SELECTED EXTRACT »
## Start

After Paleoconservatism
Paul Gottfried has written an epitaph for paleoconservatism, and it is sure to generate a fair amount of controversy among paleos and even among those who might identify more with what he calls the “post-paleo right.” There is a lot in it to ponder. I am not sure that I agree that paleoconservatism is dead or dying. In the future, it may be no less marginal than it is today, but I don’t expect it to disappear. Sometimes I have seen people refer to me as “neo-paleo,” which is such an awkward and bizarre description that I hope never to see it again, so I might be considered “post-paleo” in some way, but I am still not entirely clear on what distinguishes the “post-paleo” from what went before it, except perhaps for the difference between generations.

## End

DIRECTIONS » Translate this sentence from the piece on paleoconservatism into German: "I am not sure that I agree that paleoconservatism is dead or dying."

COLLECTED MATERIAL »

## Start

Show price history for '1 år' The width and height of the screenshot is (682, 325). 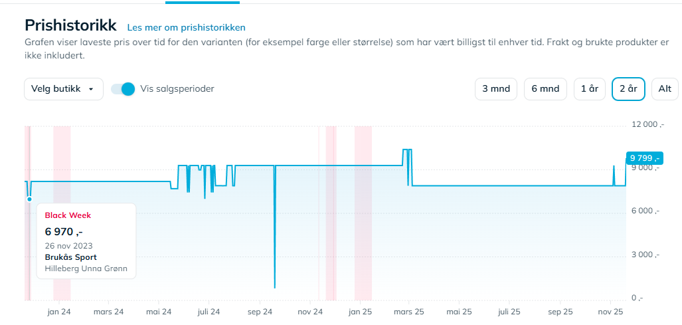pos(589,88)
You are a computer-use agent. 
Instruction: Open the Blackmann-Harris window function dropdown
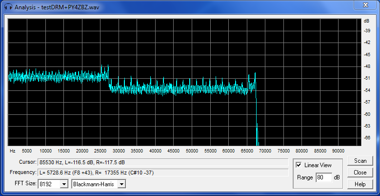click(122, 184)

## End

WORKED SOLUTION » Ich bin mir nicht sicher, ob ich zustimme, dass der Paläokonservatismus tot ist oder im Sterben liegt.